This article is long, and it's taken me a long time to get to. I procrastinated enough that the only way I could do it was to make it as social network threads first, and this is a compilation and expansion of those ideas.

A "short" summary of Spritely Goblins and CapTP

But still, this post is also too long, so here's a tl;dr (too long; didn't read) summary:

Spritely Goblins has made significant headway with its implementation of CapTP, or the "Capability Transport Protocol"
CapTP is not original to Spritely, and various implementations have been around for over two decades, but Spritely is making some improvements to CapTP that the community mostly agrees are good directions
CapTP enables secure, distributed object capability (ocap) programming in mutually suspicious networks
CapTP reduces the work on writing "protocols" to merely thinking about writing ordinary programs
CapTP has cool features with fancy names like "distributed acyclic garbage collection" and "promise pipelining"
We plan a general version of CapTP which can be used across many different languages (and we're already talking with the Agoric folks about interoperability with their Javascript ecosystem); a ways out, but on the horizon
Nearly everything cool that comes out of Spritely in the future will use CapTP as part of its foundation

Getting motivated for CapTP

Okay, now if you want the verbose version, read on.

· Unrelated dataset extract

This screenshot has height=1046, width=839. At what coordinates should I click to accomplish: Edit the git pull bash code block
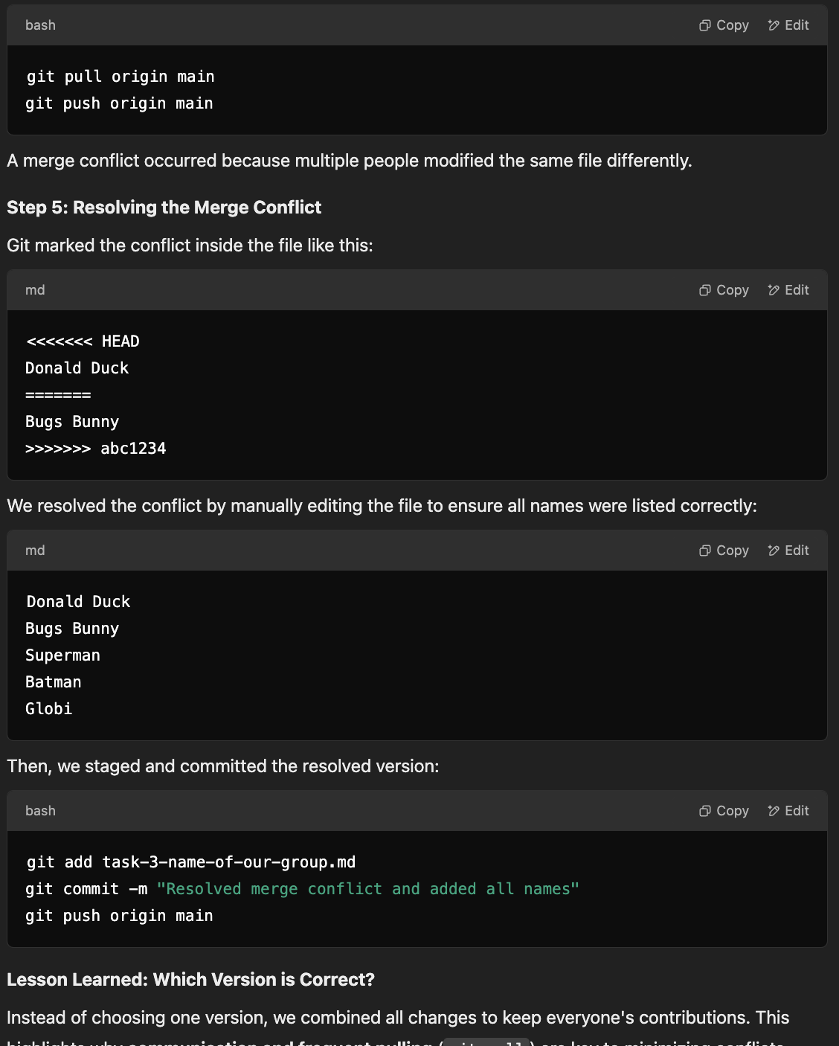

An illustration of CapTP handoffs taking place on a whiteboard

For a while I've had the following whiteboard drawing hovering around my desk in my office. It has unintentionally served as a fun conversation starter in some video calls, but its real purpose was to help me think through some difficult problems in implementation.

If you've been following me on the fediverse or on Twitter you probably have a guess as to what this is, because I've been saying it over and over again: this diagram represents CapTP. I've been making major strides lately in the CapTP implementation in Spritely Goblins and posting about it as I go.

I've even made wild claims like "I think CapTP is the most important work I've done yet in my life" (yes, in the long run, I think it will be a bigger deal than ActivityPub's standardization work, which I am very proud of, but the two are not at odds; the plan for Spritely is that the two live side by side). But while I've made it very clear that I am excited, I haven't done a very good job of explaining why others should be excited.

So the real question is: what does CapTP do? Or more importantly, what does CapTP enable us to do? Since I don't think I've done a good job of explaining this so far, so this blogpost is an attempt to do better. Admittedly, even the best attempt here might not succeed until people get to use it; I used to have the hardest time explaining to anyone what ActivityPub was, even though I use mostly the same language I do now, and suddenly when it started gaining major adoption it's as if everyone I was talking to got it and my life became much easier.

I suspect a similar thing will happen with CapTP: at the moment, a lot of what I am going to say will sound abstract and maybe even barely believable. As it turns out, simply talking at people is a rather horrible way to get people to understand concepts, but showing people is another matter. A small demo does exist, but the big CapTP demo is to come. Nonetheless, this blogpost will attempt to explain in plain (or plain-ish) language what CapTP can enable us to do.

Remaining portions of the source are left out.